MoMA and The Buell Center invited a series of team participants and observers who attended workshops for The Museum of Modern Art’s exhibition Foreclosed: Rehousing the American Dream, which opens in February, to reflect on the project. Here are thoughts from Theaster Gates, Jr., a member of the Jeanne Gang’s team.
What does an artist interested in blight and the reactivation of space in under-resourced neighborhoods offer an architectural team taking on the failures of suburbia? How could my team (Charlie Vinz, Elizabeth MacWillie, and Hallie Chen) and I think hard about complementing an already amazing team of thinkers and doers? In the beginning of this monolith of a project, when all the decisions and turfs were being laid down, it was quite hard to figure out where we fit. The language of architecture and its creative and pragmatic loci were very different from the ways that I worked as an artist, especially as I’m interested in particularities of people as much as places and things. Working with the thoughtful peoples-worker Roberta Feldman, we might offer the stories of people currently living in Cicero, Illinois; stories suggesting that while there is a crisis in America with regard to space, economy, and policy, there are still people in these places we imagine as blighted, foreclosed, and unworthy of investment. We decided that interviews with Cicero’s “present” would be a great way of complementing our team’s design ambition for Cicero’s future. I wanted us to give a face to those who had lost their properties, who in spite of the market, maintained their businesses and familial habits and, above all, were steadfastly focused on what it meant to be in America and have the right to dwell! I quickly realized that this nearest-west suburb held strange memories for me that were very different from the Cicero that I was assigned by MoMA and Jeanne Gang to reflect upon. The Cicero of my youth was a place very much off-limits to me, which made my assignment all the more uncanny.

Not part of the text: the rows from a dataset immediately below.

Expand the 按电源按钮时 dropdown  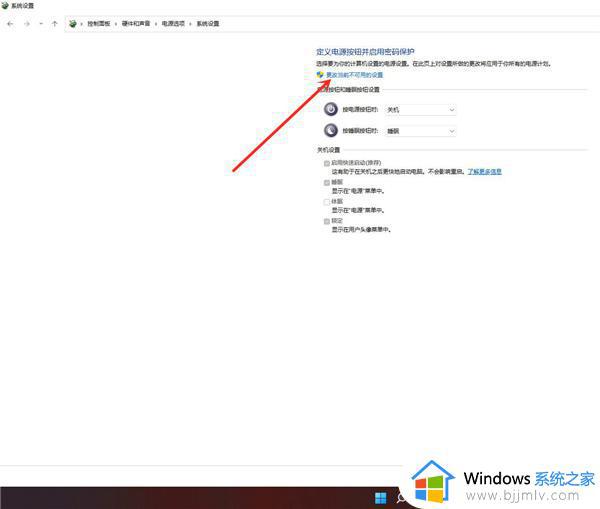tap(420, 109)
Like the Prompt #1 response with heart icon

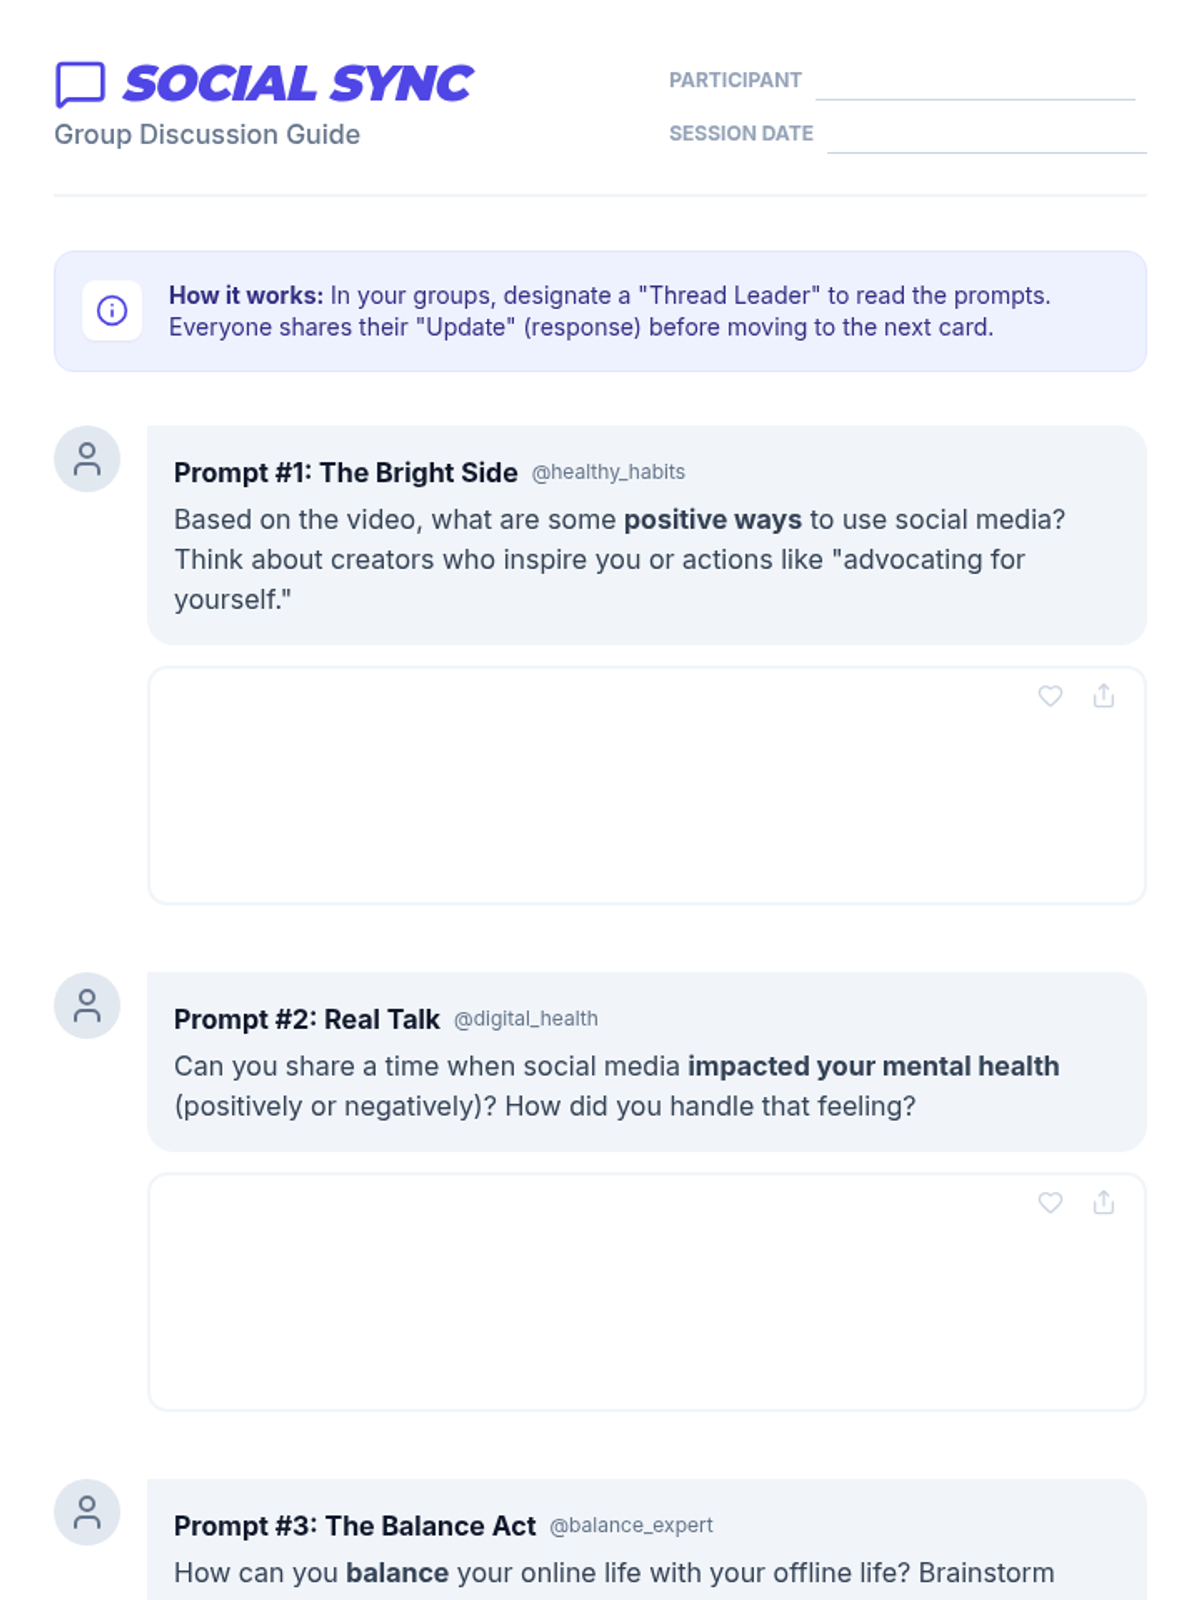(x=1050, y=696)
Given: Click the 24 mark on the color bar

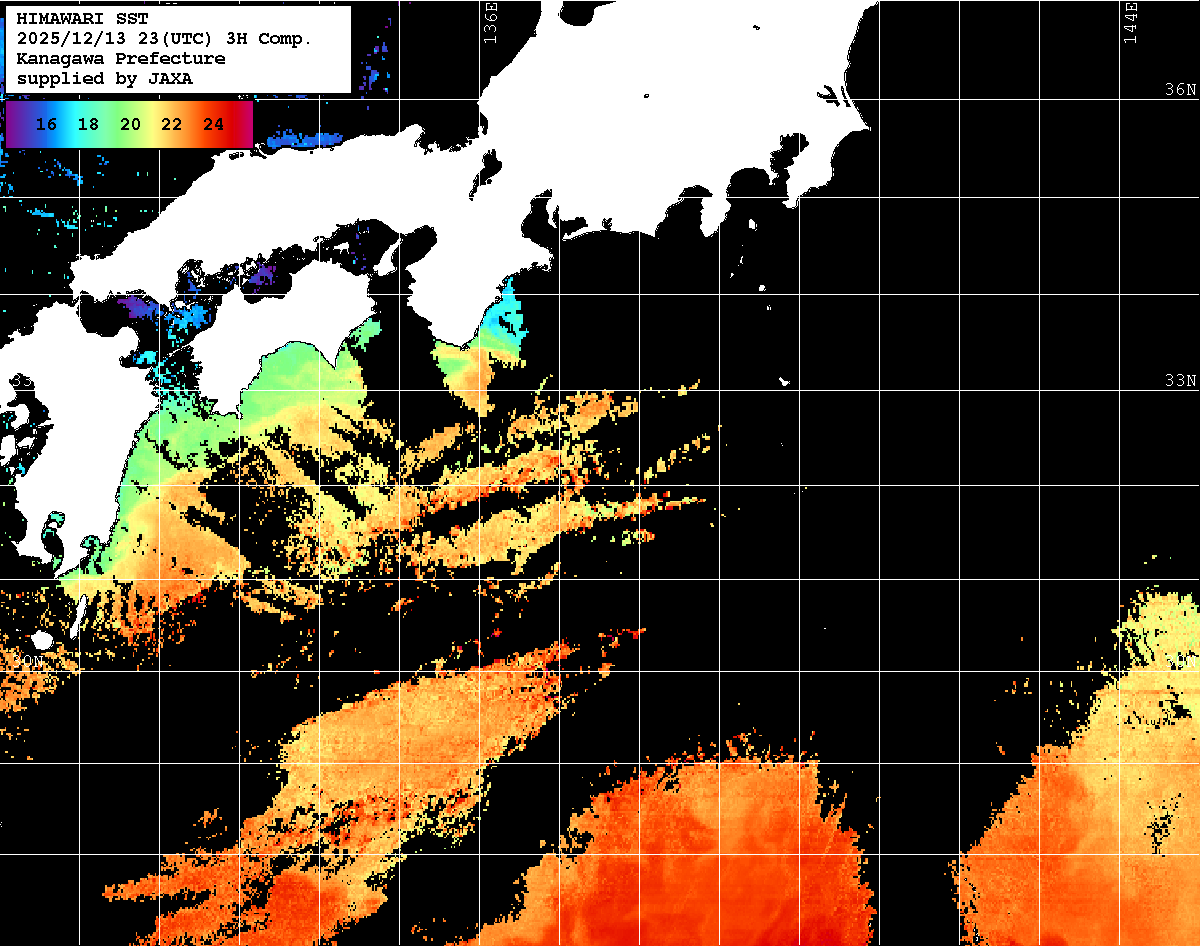Looking at the screenshot, I should 213,124.
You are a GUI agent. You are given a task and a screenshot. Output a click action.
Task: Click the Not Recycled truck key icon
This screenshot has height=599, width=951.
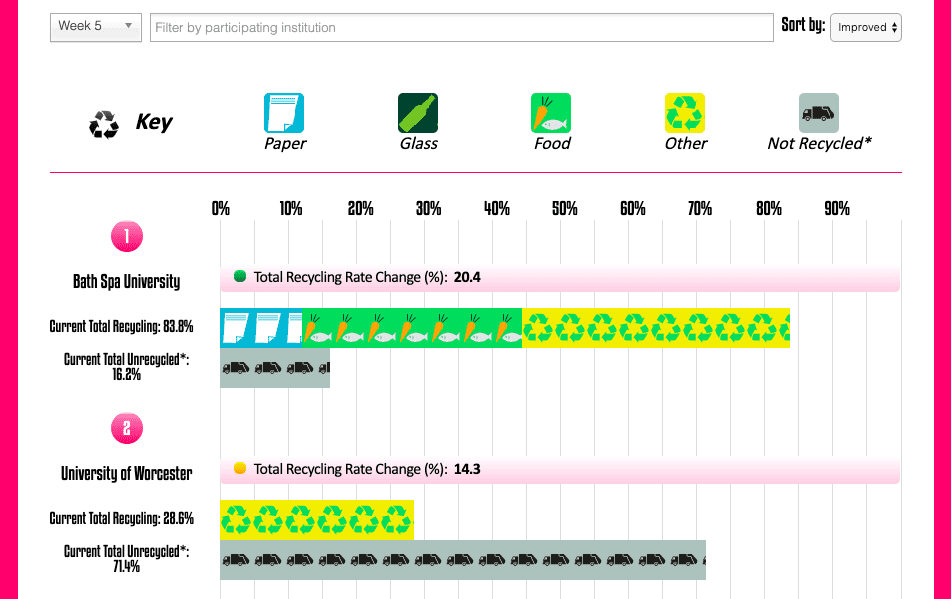coord(818,113)
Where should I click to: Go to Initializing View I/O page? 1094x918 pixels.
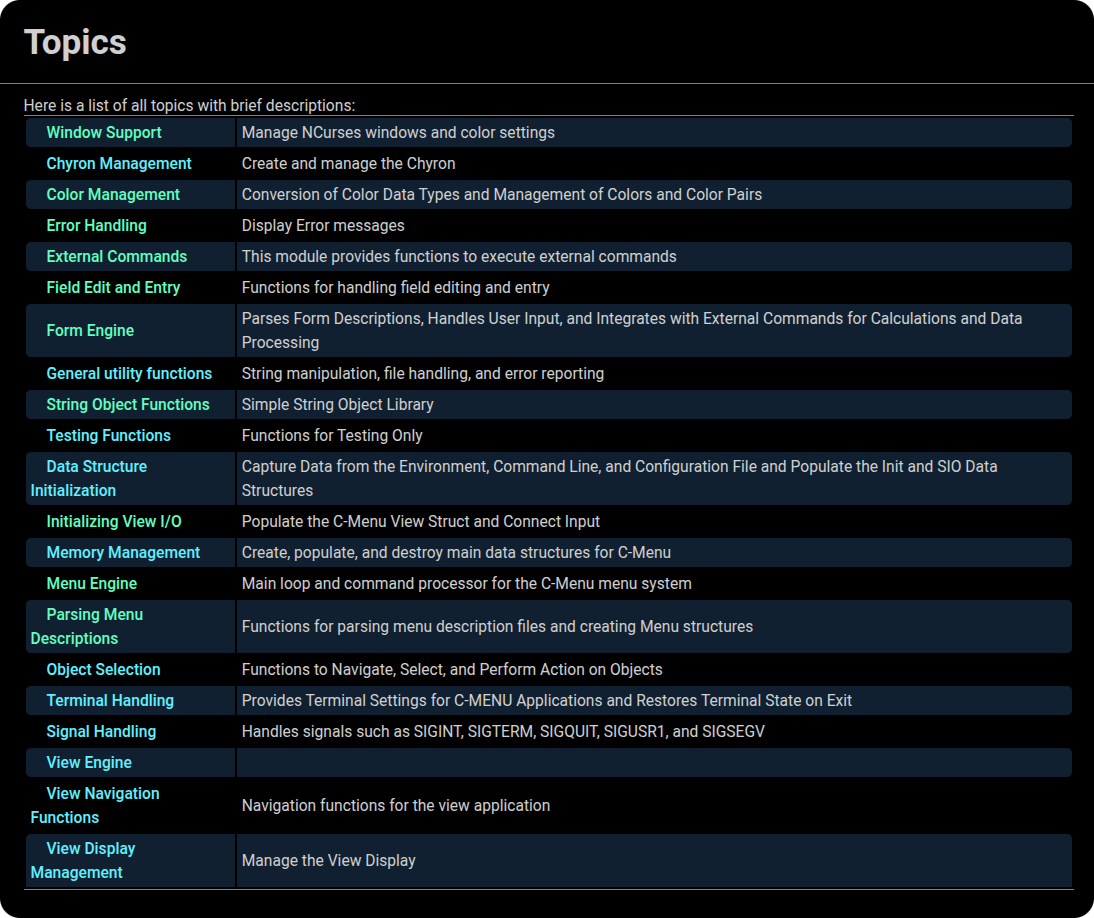[x=114, y=521]
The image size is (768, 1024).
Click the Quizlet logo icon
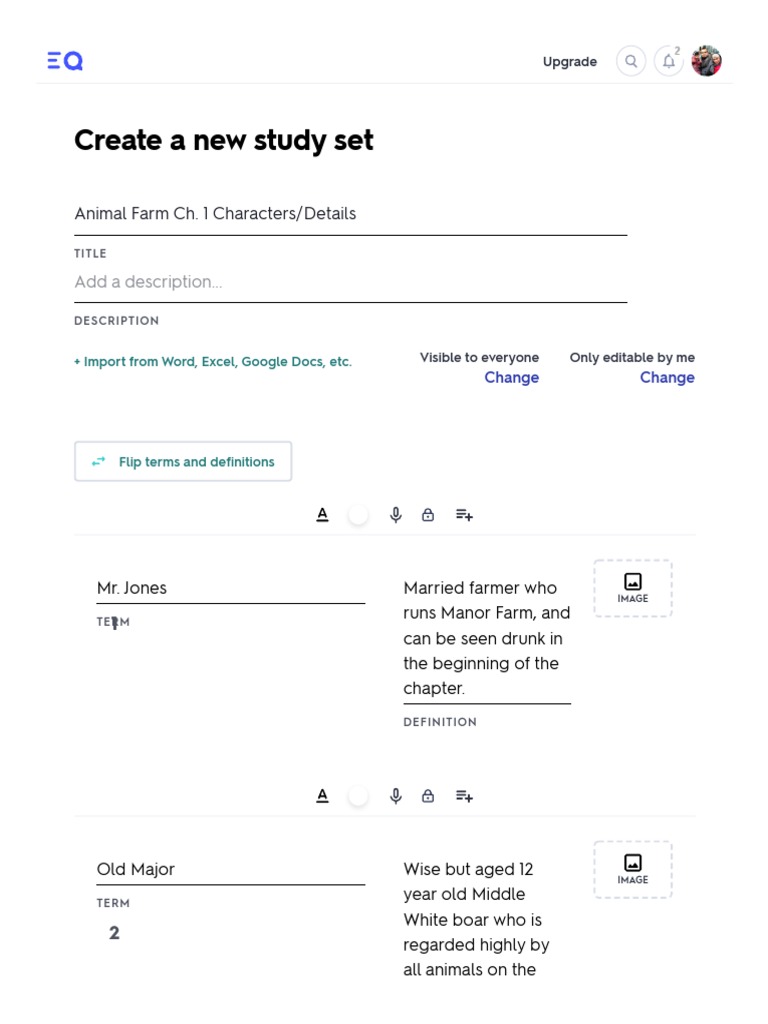tap(65, 61)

I came to the table with biases and sensitivities. Why are we looking at Cicero, Illinois? Why not Harvey, Bellwood, or Dalton, suburbs that are also inner ring suburbs, but reflect a much more dire condition of blight and maybe a people who could really benefit from some professional light shining on their challenges? Cicero offered me nothing as a youth accept a first opportunity to learn of racial and spatial bias. All of my life, I was told not to go there because they did not like outsiders (I’m using the term “outsiders” because matters of race and discrimination seem like passé indicators of the climate of a place in the architectural community). “Outsiders tear up things, they’ve messed up the city, they don’t want to learn.” Cicero was an immigrant enclave with proud and strong working-class people who, with opportunity, moved away and were replaced by another proud and strong working-class community of a different ethnicity and cultural need. Some things, however, were common: a desire to have their children receive the best education, to work and become American, to benefit from this strange new gateway.
It was the stories that really made this project important for me. We asked simple questions, like, How’d you end up here? What kind of home did you come from? How would you like to live? People’s responses were candid and clear. Their thoughts indicate that not only was there a housing problem but a lack of advocacy for the needs of migrant and immigrant communities and the poor. Banks were unwilling to listen to a woman who had paid $60,000 cash on a $120,000 home when she suddenly became ill from working too hard and could not make three payments. It made me think that there were biases against her because she spoke Spanish and didn’t have a green card. Was it easier to simply take her money and building? The picture was growing much more complicated than a design problem. It was a problem of gaps in our design, policy, and social ecologies. It is perhaps impossible to talk about design without thinking about where people come from, how things get financed, ways in which government incentivizes development or discourages investment. I’m realizing that the interventions I might offer as an artist are relevant to the group—interventions that are about rounding out the story of design, investing deeply in the nuance of a place, taking time to walk, and encouraging change.